_EXERCISE_. The required result is an exact copy of every line from the one with "Switch to the Features tab" through the last line below, with the pictures left out.

------ DATA FOR REVIEW

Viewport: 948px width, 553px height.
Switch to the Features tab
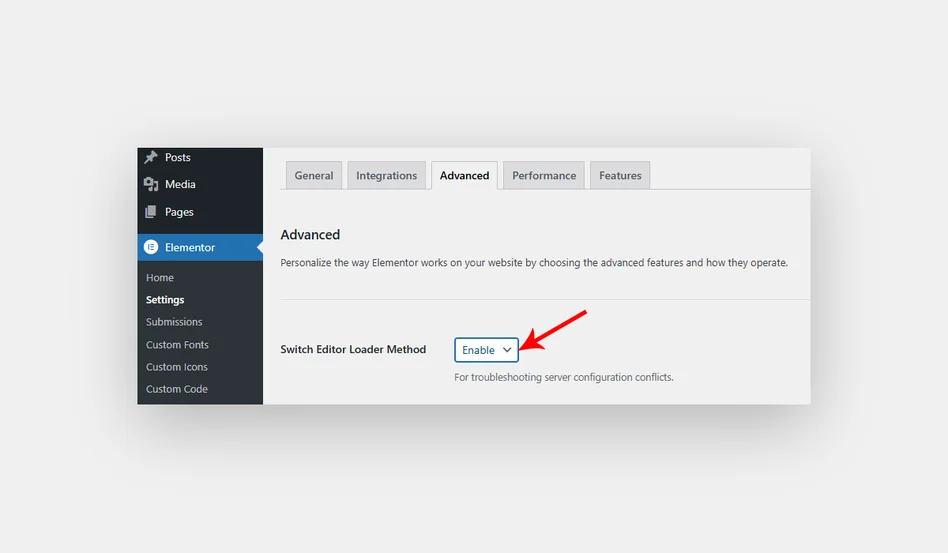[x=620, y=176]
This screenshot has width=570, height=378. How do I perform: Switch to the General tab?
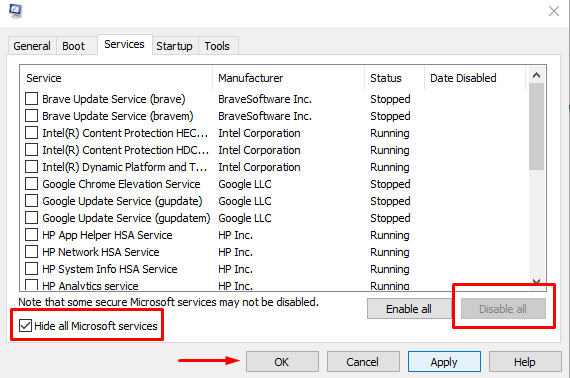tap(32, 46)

------------

_ANSWER BELOW_.
Switch to the Features tab
[x=620, y=176]
This screenshot has width=570, height=378. How do I perform: Switch to the General tab?
tap(32, 46)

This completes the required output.